The atoms fight this squeezing pressure and we call it the "Electron Degeneracy Pressure".. Like squeezing an egg in your hand, the egg puts up a fight, but if you squeeze hard enough, it lets go, the shell breaks, and it collapses.

When a star like our Sun collapses, it doesn't have enough matter at its core to overcome electron degeneracy pressure so it leaves behind something called a White Dwarf.. they're normally about the physical size of the Earth but there's so much matter that it its like having thousands of Earths all squeezed into the same physically sized ball. Electron degeneracy pressure is what keeps that ball from collapsing any further.. A White Dwarf is a very dense object, a teaspoon of White Dwarf matter would weigh about as much as an 18 wheel semi-truck.

If the original star contains about 10 times the mass of our sun, it will go supernova and the explosion will compress the core.. and while it happens very fast, the core will first become a white dwarf, then the Electron degeneracy pressure is overcome and the electrons are squeezed into the protons to form neutrons.. and a Neutron Star is formed.

Remember all that empty space an atom has inside it? Well now all that empty space is gone.. because all that empty space is gone, it is now occupied by other matter. Neutrons are positioned right next to other neutrons with no extra space between them.. Its one big clump of neutron matter and 1 teaspoon would weigh as much as an entire mountain!
The rough equivalent of 10 White Dwarfs (ball the size of earth with thousands of times more mass), has now been compressed into a ball just around 10 to 15 miles in diameter.

The thing that keeps neutrons from being squeezed together is something called Neutron Degeneracy pressure.. So we understand that an atom looks like a round spherical ball because the electron is orbiting the nucleus so fast it makes it seem like a solid surface.
Neutrons are the same way only instead of protons and electrons, neutrons contain particles called Quarks. Each neutron has three quarks inside.

This following is where known science meets hypothesis.. We're not entirely sure what happens when neutrons are squeezed with so much pressure that they also combine. What we do know is that the resulting mass has enough gravitational pull to reach its Schwarzschild radius and no light (electromagnetic energy) can escape for us to get information from.

The most accepted idea is that once Neutron Degeneracy Pressure has been overcome, it all collapses to an infinite point.. But this has never made sense to me and a lot of very important physicists are now starting to believe in something called a "Quark Star".. But in practical reality, there would be no fundamental difference (to us anyhow) between a Quark Star and or whatever comes last. IE: The absolute maximum density if it even exists.. To us, once you pass neutron star, no more information can be gathered because no light or other information escapes.. (we'll skip the whole Hawking Radiation thing for now).
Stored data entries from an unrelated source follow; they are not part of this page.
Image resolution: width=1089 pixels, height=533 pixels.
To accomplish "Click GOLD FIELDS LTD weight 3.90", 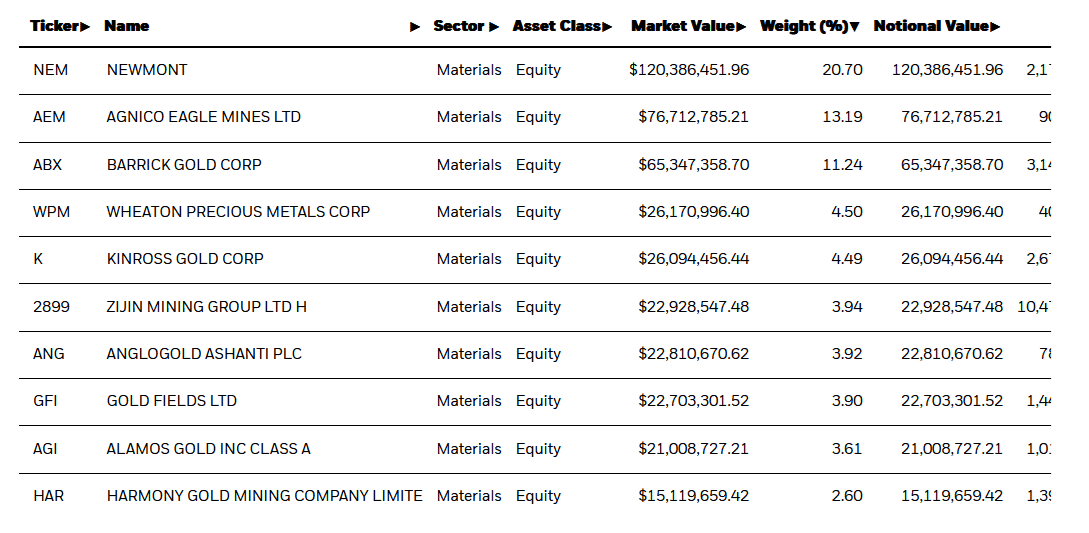I will pyautogui.click(x=846, y=401).
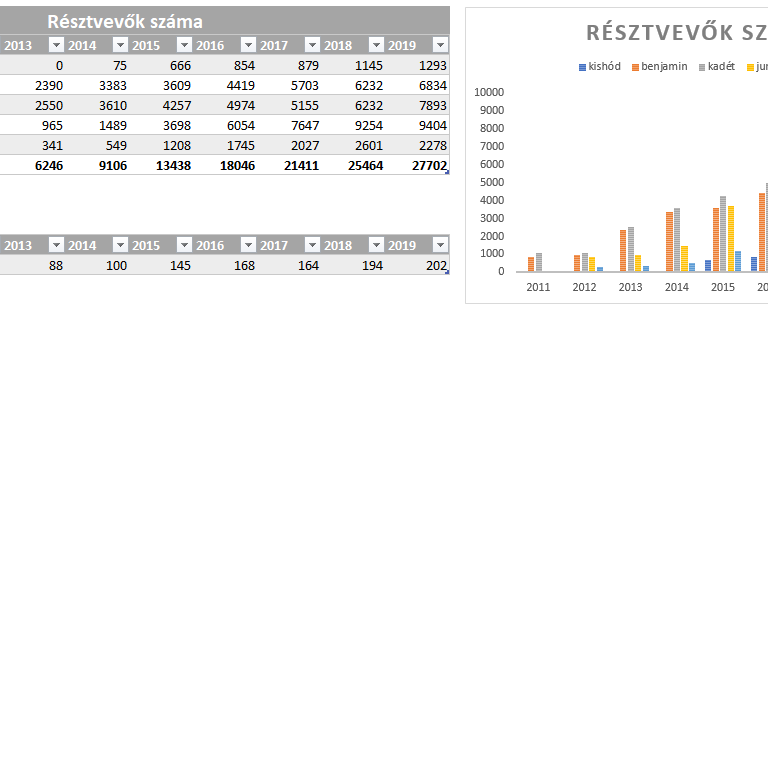Select the Résztvevők száma table title cell
The width and height of the screenshot is (768, 768).
click(x=125, y=21)
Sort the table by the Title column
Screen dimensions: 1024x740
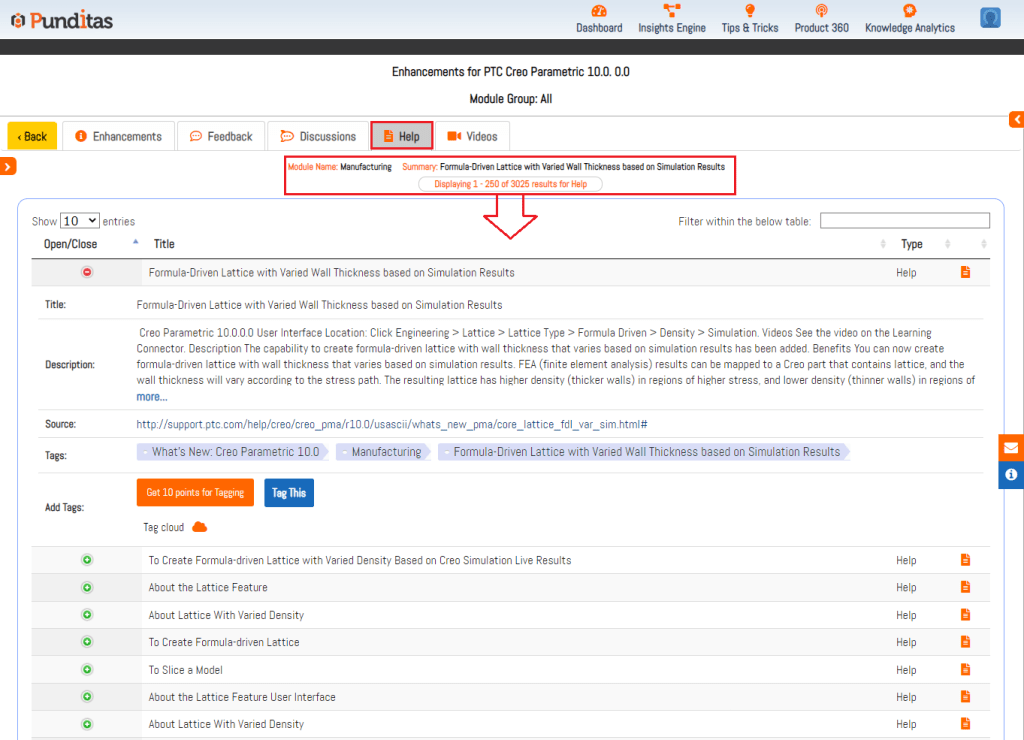164,244
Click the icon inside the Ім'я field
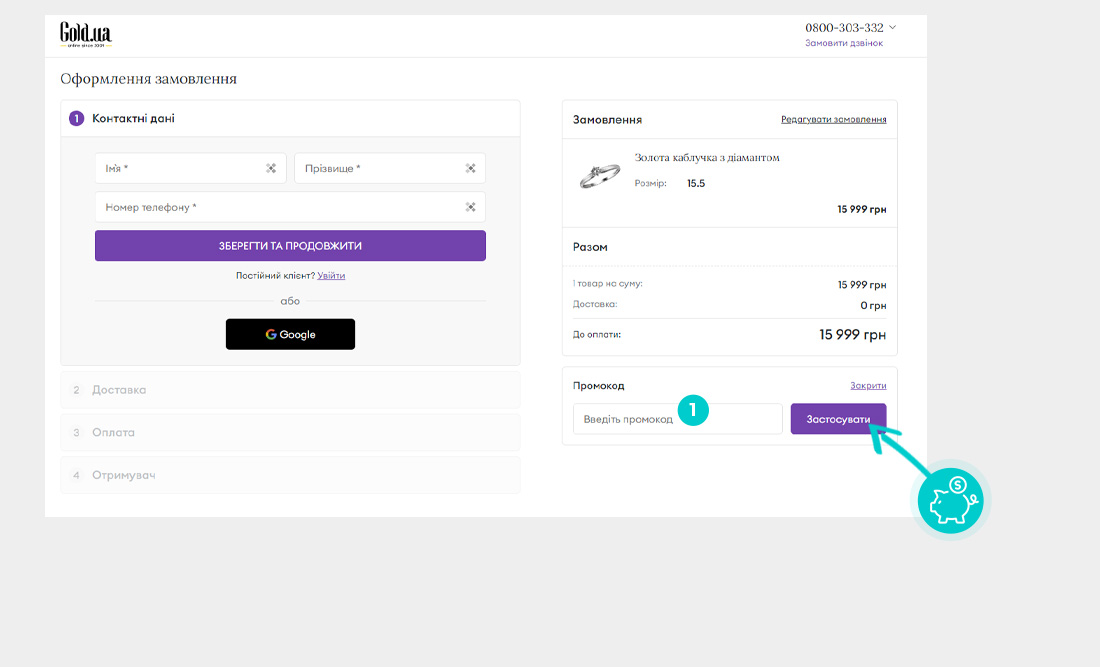The height and width of the screenshot is (667, 1100). [271, 168]
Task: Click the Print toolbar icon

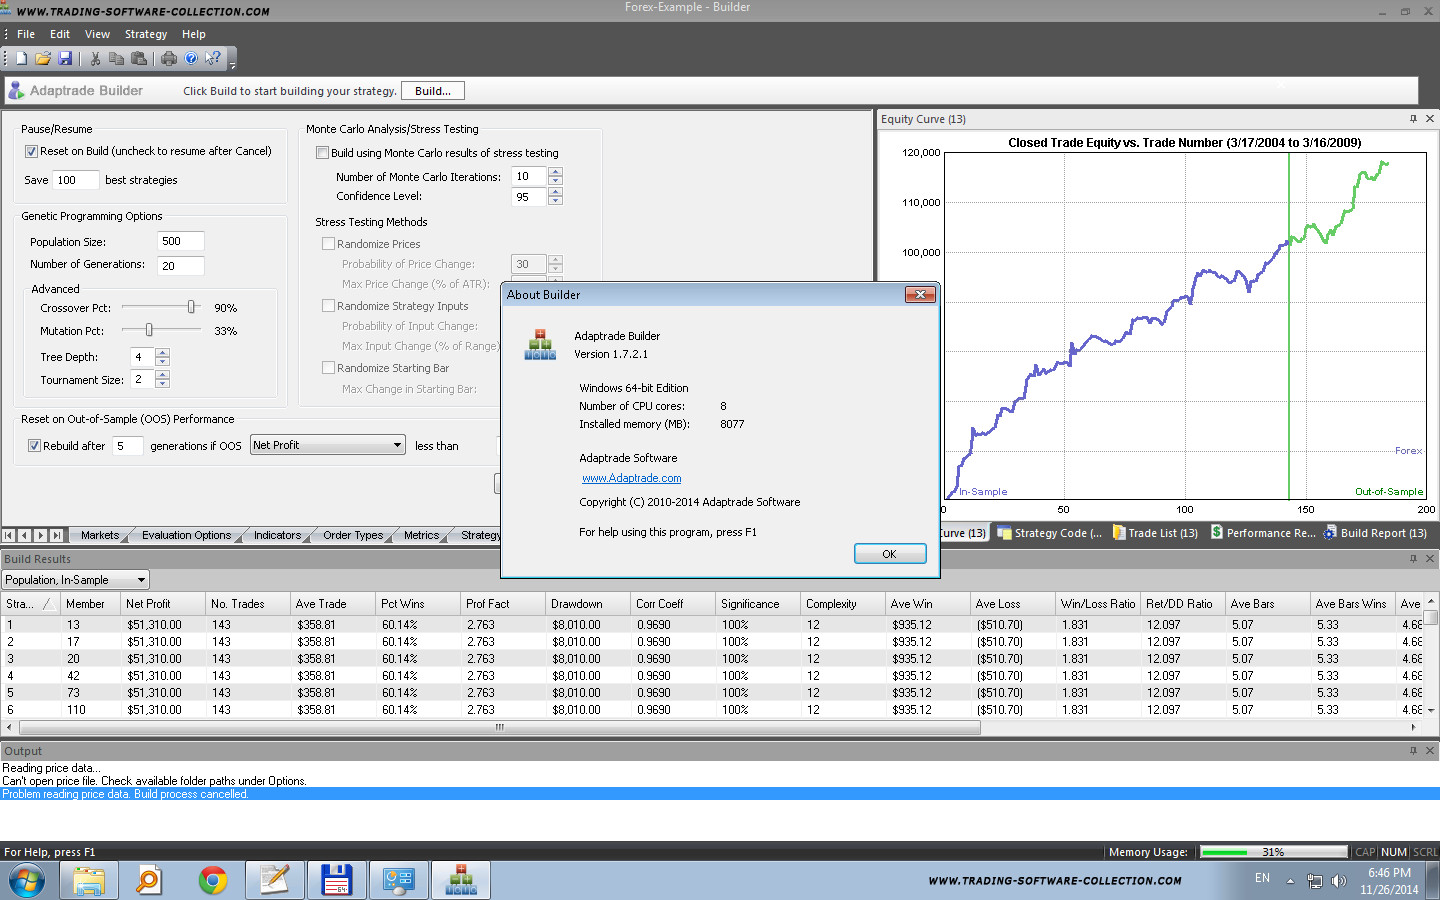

Can a black hole swallow its host galaxy? Sure it can, and it will eventually.. in time frames measured in Trillions of years.. (universe is only around 13.7 Billion years old so don't cancel any appointments)

But remember, a galaxy with a mass of 100 billion sun-like stars will have the same gravitational effect on other galaxies as a single black hole with a mass of 100 billion sun-like stars. (But would probably be really cool to see the gravitational lensing of such an object)

Extrapolating even further, maybe the whole Quark Star thing is correct and they hypothesize that even quarks are made up of even more fundamental particles call preons.. and maybe those are made up of something..

This whole thing has always reminded me of those Russian Nesting Dolls where you open one up, and another one is inside.. open that one up, and an even smaller on inside.

And maybe, each stage of collapse (Electron Degeneracy > Neutron Degeneracy > Quark Degeneracy > Whatever) leads to an end and maybe it takes all the matter in the universe to reach those kinds of pressures, and when they are reached, they rebound and explode again into another Big Bang. Matter is created, galaxies coalesce, life forms, and eventually intelligent beings discuss it all on some machine invented by more intelligent beings.